I do remember being a teenager. And one of the things that stands out in my memory is that, yes, I really thought I knew it all, and I really did believe that adults had no understanding of the world and didn't know what they were talking about. On top of that, I thought that anyone over 50 was most likely senile and had pretty much lost touch with reality.

Of course, when I was a teenager we didn't have smart phones, in fact we didn't have mobile phones, we had rotary dial phones which could only move a few feet while in use, being restricted to the length of the cable connecting it to the wall.

We called our radio a 'wireless' and I have no clue why because it was also connected to the mains in order to work. But my research tells me it is because radios used to be in fact, wireless, because they ran from gigantic batteries, due to the fact that not everyone had electricity. The highlight of our week was to listen to Dan Dare, Pilot of the Future, on the 'wireless' when I was a child, we didn't get television until I was into my teens, and then there was not much to watch.

But I am wandering from my point.

We didn't have personal computers, much less tablets. Our entertainment was not at all virtual, books with paper pages, pen or pencil and paper, jigsaw puzzels and board games, where pieces were frequently missing. No video games, YouTube or Facebook.

It was a different world with different holes to fall into if we took a wrong turning. Smoking and drinking underage was what the bad kids did, and into my later teens, that included weeds other than tobacco. I am sure other drugs were readily available. What I am not sure of is why I never indulged in anything more than tobacco (and how I wish I had avoided that too!). Alcohol held no mystery for me as my mother was French and so wine with dinner was perfectly normal, though the kids did get their wine watered down. As there was no mystery involved in drinking there was no reason to consider it wild and free. I was never one to go along with the herd, peer pressure had no effect on me and drugs frightened me, so I avoided them, even to the extent of leaving a party or gathering if I became aware that there were drugs involved.

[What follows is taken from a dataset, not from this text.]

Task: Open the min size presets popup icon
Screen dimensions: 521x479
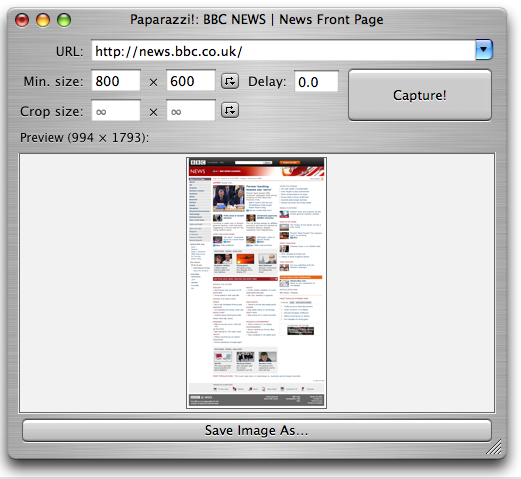Action: click(x=230, y=81)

I am not saying that I was a goodie two shoes, on the contrary, I was a rebel but apparently I had my own personal drummer and didn't need to be in step with the rest of the world.

I guess that teenagers are not nearly as grown up as they look, nor as grown up as they think. So, some of the things they do, frequently illegal and often resulting in considerable suffering and expense to the adults responsible for their actions are incredibly stupid. Rather than being young adults, they really are big children.

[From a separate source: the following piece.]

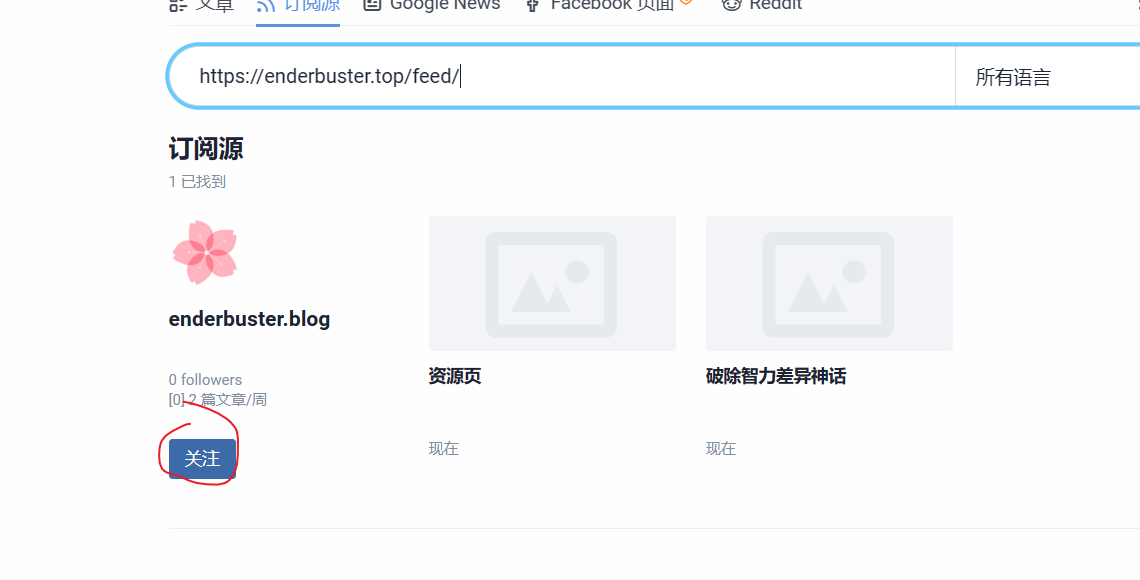Click the 文章 grid icon
Viewport: 1140px width, 580px height.
(x=178, y=5)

Today's teenagers still have smoking, drinking and drugs beckoning them to come ruin their lives and those of their parents. But they also have all the electronic crimes ready to trip them, such as illegally downloading pirated software and music. And those still mushy brains fondly believe they are smarter than the adults who developed those computers, tablets, smart phones and created the software. I suppose if they are also exposed to the criminal adults who indulge in the same infantile behaviour, it can be explained if not forgiven.

And sadly, those mushy brains have still not learned to value trust, and have no clue how hard it is to regain a trust that has been broken.

I wonder how many parents, uncles, aunts and grandparents have displayed extreme self control by not actually shaking their teenagers at least once a month. Perhaps it is all a necessary part of learning and growing.

My wish for the teenagers in my life, and those children who have yet to head through that awkward and frequently dangerous stage, is 'May your mistakes be small, may you learn from them quickly, and may you be smart enough to never repeat them, and may you march to your own drum and not that of someone else'.

Wednesday, August 20, 2014


The last few days in a job after 13 years gave me pause to think.

I have always held that when someone leaves their job to take up another position, there is far too much fuss made of them. When I worked in Dublin the tradition was to have a 'whip around' that is, pass the hat, then buy a gift or a gift card, or even have the company cut a check. Then, on their last day they would have an official presentation of the gift, a card signed by the entire company, or maybe just the entire department if it is a huge company. Then off to the local pub where there was usually an open bar for a couple of hours, subsidised by the company.

Here in Texas, and also in my experience in California, there is less fuss, but still farewell lunches and happy hours are the norm.

Why? why make a fuss about the person who is jumping ship and moving, one would assume, to bigger and better things? Why not make a fuss of those people who remain and continue to work to further the company's bottom line? I never could understand it.

I am used to people, and not just new employees, asking me questions and because I have been here for so long, I frequently have the answers, but if I don't, I will know who does or where to look. I hardly noticed. This week I noticed. Every time someone asked me something and I was able to give them the answer, they said "what will we do when you are gone!". And I noticed how often in a day it happened.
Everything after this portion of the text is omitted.